Can't help ourselves, can we? Have to give things a name. Names lend a sense of control, of entitlement, of ownership. On the other hand they can protect the named. Didn't help Moby Dick, but who'd dream of attacking Migaloo, the famed Australian white whale? And even the hardest hearted Japanese harpooner might baulk at the slaughter if the target was Michiko or Matsui Minke.
Anyway, Amy is my python pal's name. I thought she was Morelia amethistina, a scrub or amethyst python. I've since been told she's more likely Morelia spilota, carpet python. I think she's female, but what does a Kiwi birdo know? She basks in a sunlit spot on a deserted rainforest track near Ingham in North Queensland. And mostly ignores me and my intrusive camera. She prefers not to be touched. So I don't. Mostly.

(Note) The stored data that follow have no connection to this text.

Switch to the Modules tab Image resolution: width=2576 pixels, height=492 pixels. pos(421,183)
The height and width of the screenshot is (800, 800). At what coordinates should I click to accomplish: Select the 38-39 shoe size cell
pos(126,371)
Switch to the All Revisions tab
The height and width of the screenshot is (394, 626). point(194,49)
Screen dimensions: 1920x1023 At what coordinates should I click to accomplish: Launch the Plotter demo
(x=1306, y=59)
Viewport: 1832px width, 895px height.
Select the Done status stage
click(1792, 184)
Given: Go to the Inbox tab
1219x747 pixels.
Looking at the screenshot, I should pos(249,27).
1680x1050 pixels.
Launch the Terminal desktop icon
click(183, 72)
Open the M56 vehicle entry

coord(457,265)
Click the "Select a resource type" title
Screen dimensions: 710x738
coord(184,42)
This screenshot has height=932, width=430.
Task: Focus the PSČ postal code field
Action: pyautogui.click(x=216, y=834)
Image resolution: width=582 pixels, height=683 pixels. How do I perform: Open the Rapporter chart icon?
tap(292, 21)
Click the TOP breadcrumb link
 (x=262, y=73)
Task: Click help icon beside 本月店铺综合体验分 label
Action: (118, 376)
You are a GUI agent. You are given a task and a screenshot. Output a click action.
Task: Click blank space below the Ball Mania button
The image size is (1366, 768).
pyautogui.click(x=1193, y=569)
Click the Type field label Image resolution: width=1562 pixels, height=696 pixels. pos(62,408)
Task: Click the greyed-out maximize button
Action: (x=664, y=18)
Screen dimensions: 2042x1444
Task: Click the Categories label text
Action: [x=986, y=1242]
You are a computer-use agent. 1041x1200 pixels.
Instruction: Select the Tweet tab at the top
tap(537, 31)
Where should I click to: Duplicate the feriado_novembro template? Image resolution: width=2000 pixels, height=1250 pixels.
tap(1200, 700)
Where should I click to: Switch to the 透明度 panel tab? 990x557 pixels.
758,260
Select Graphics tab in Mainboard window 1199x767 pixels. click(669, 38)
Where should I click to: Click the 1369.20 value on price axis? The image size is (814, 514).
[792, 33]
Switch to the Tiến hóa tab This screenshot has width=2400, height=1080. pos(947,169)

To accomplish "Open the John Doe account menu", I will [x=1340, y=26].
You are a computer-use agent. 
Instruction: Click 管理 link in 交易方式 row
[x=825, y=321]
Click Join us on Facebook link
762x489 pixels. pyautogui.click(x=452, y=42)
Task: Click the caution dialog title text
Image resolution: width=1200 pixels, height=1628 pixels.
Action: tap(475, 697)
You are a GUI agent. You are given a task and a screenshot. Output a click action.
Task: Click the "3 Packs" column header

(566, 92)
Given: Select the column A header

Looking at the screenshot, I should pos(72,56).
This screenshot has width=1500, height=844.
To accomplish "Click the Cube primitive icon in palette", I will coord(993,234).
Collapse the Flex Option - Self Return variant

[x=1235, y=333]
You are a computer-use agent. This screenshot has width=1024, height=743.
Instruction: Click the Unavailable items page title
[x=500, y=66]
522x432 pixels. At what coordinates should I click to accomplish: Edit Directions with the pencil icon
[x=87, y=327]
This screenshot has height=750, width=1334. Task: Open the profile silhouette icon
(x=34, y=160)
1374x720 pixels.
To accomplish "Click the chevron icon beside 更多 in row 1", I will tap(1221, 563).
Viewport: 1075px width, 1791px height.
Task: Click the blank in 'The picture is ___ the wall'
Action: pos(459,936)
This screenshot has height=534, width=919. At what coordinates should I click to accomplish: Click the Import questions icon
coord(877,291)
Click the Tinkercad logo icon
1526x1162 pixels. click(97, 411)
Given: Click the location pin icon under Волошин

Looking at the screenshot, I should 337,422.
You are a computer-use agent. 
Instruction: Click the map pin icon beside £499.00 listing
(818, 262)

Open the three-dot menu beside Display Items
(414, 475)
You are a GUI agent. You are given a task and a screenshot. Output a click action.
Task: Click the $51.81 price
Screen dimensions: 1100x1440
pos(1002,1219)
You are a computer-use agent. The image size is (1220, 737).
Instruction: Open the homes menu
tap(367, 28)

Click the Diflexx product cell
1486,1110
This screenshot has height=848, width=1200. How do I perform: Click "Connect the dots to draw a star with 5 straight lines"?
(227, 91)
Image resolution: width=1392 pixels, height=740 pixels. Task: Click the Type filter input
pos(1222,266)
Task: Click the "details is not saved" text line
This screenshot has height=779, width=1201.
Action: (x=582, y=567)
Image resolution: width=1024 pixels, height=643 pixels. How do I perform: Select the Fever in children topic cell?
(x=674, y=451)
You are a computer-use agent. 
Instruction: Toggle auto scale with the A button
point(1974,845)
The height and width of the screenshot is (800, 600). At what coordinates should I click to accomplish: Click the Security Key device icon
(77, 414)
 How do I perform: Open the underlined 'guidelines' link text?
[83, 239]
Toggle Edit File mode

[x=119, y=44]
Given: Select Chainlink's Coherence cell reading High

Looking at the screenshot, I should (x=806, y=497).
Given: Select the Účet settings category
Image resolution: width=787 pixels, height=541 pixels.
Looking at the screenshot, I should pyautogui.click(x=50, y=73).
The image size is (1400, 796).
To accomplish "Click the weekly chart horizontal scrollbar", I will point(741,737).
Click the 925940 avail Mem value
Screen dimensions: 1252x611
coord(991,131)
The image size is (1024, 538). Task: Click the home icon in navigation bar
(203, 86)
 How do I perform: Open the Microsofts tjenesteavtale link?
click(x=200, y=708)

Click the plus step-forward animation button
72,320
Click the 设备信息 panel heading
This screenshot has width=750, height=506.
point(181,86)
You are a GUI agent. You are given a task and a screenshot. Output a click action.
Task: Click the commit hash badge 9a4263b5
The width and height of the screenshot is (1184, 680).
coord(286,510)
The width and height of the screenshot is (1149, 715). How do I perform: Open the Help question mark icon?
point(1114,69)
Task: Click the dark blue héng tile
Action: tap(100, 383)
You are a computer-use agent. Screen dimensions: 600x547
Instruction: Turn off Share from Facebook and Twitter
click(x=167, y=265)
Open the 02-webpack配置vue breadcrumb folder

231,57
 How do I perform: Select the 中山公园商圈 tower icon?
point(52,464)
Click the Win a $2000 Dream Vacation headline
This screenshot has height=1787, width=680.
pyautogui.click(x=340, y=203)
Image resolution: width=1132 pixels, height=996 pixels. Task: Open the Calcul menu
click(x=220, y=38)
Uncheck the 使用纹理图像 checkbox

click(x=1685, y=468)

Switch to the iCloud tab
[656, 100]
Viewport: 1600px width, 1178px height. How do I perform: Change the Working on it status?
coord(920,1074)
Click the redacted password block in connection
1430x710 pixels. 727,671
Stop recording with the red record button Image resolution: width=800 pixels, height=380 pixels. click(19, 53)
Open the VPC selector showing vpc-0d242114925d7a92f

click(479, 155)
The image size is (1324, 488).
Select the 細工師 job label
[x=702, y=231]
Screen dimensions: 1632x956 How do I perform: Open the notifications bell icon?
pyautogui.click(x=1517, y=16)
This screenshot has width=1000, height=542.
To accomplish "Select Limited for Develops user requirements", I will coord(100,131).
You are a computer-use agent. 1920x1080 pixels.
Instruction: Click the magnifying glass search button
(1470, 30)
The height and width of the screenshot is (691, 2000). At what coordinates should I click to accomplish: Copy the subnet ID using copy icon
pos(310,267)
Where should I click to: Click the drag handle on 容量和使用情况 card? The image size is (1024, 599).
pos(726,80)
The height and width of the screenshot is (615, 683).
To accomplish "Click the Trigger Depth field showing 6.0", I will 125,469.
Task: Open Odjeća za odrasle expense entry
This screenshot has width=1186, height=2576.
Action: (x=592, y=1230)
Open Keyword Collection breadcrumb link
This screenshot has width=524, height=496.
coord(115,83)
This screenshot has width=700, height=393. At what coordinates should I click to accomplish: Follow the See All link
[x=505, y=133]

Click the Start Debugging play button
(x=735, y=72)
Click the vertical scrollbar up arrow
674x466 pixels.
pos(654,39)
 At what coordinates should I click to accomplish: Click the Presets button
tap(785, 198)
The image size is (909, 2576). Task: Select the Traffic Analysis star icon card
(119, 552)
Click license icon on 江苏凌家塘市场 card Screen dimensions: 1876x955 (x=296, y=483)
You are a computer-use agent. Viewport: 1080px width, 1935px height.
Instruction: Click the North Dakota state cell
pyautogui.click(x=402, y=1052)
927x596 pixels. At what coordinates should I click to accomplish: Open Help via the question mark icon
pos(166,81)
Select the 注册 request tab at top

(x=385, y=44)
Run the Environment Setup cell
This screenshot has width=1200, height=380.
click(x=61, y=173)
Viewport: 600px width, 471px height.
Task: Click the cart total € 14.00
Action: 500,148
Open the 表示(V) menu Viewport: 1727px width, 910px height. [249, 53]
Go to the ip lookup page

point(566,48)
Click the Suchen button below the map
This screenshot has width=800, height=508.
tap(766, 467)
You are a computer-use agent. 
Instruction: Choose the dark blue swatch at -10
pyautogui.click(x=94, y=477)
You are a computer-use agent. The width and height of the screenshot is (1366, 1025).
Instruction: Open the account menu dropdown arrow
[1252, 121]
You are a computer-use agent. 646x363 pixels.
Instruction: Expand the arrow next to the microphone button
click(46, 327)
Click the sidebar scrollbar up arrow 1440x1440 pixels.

But her beauty touches me and since I've named her a bit of proprietorial arrogance arises. After all, she's "my" Amy. There's a seam of ethical truth to be mined from under the surface Green exhortation: Take nothing but photographs; leave nothing but footprints.
Amy's not alone near Ingham. A 4m amethyst python 14 times in 2007 spent up to a week coiled in an island paperbark tree close to a lookout in the Tyto Wetlands Nature Reserve. I once saw it plunge down upon a Wandering Whistling Duck family at the base of the tree, but suspect the tree was more refuge rather than ambush spot.
Let's hear it for Amy. Let all creatures be cherished and allowed to live on their terms, falling victim neither to wanton ignorance nor to loving stranglehold.